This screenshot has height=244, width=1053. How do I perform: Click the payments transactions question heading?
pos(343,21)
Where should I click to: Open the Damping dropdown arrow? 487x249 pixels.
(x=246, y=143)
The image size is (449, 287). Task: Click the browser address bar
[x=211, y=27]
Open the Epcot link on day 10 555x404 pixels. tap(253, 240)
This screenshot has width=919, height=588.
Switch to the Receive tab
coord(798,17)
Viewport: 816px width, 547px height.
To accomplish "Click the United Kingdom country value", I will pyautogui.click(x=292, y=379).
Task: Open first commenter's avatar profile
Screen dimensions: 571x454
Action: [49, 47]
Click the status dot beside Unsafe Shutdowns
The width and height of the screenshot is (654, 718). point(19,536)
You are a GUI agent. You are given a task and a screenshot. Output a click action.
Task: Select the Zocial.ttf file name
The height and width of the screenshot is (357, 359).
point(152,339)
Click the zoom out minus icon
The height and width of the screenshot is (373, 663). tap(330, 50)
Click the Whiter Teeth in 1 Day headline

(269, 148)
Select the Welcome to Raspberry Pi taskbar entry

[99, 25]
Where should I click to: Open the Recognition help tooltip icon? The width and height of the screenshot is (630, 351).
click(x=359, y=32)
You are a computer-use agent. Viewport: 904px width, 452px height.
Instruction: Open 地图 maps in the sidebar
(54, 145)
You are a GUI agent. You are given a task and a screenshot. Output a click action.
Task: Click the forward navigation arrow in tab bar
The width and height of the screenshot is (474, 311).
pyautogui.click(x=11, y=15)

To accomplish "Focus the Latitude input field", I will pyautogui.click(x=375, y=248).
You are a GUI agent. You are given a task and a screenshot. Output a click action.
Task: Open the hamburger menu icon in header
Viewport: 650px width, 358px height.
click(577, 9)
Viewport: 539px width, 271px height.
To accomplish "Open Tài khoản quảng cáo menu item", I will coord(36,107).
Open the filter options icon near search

- [PROMPT] Each entry above needs to be duplicated exactly.

- [RESPONSE TO THE TASK]
This screenshot has height=244, width=1053. How do I perform: Click the payments transactions question heading?
pos(343,21)
Where should I click to: Open the Damping dropdown arrow? 487x249 pixels.
(x=246, y=143)
The image size is (449, 287). Task: Click the browser address bar
[x=211, y=27]
Open the Epcot link on day 10 555x404 pixels. tap(253, 240)
This screenshot has width=919, height=588.
Switch to the Receive tab
coord(798,17)
Viewport: 816px width, 547px height.
To accomplish "Click the United Kingdom country value", I will pyautogui.click(x=292, y=379).
Task: Open first commenter's avatar profile
Screen dimensions: 571x454
Action: [49, 47]
Click the status dot beside Unsafe Shutdowns
The width and height of the screenshot is (654, 718). point(19,536)
You are a GUI agent. You are given a task and a screenshot. Output a click action.
Task: Select the Zocial.ttf file name
The height and width of the screenshot is (357, 359).
point(152,339)
Click the zoom out minus icon
The height and width of the screenshot is (373, 663). tap(330, 50)
Click the Whiter Teeth in 1 Day headline

(269, 148)
Select the Welcome to Raspberry Pi taskbar entry

[99, 25]
Where should I click to: Open the Recognition help tooltip icon? The width and height of the screenshot is (630, 351).
click(x=359, y=32)
You are a computer-use agent. Viewport: 904px width, 452px height.
Instruction: Open 地图 maps in the sidebar
(54, 145)
You are a GUI agent. You are given a task and a screenshot. Output a click action.
Task: Click the forward navigation arrow in tab bar
The width and height of the screenshot is (474, 311).
pyautogui.click(x=11, y=15)

To accomplish "Focus the Latitude input field", I will pyautogui.click(x=375, y=248).
You are a GUI agent. You are given a task and a screenshot. Output a click action.
Task: Open the hamburger menu icon in header
Viewport: 650px width, 358px height.
click(577, 9)
Viewport: 539px width, 271px height.
To accomplish "Open Tài khoản quảng cáo menu item", I will coord(36,107).
Open the filter options icon near search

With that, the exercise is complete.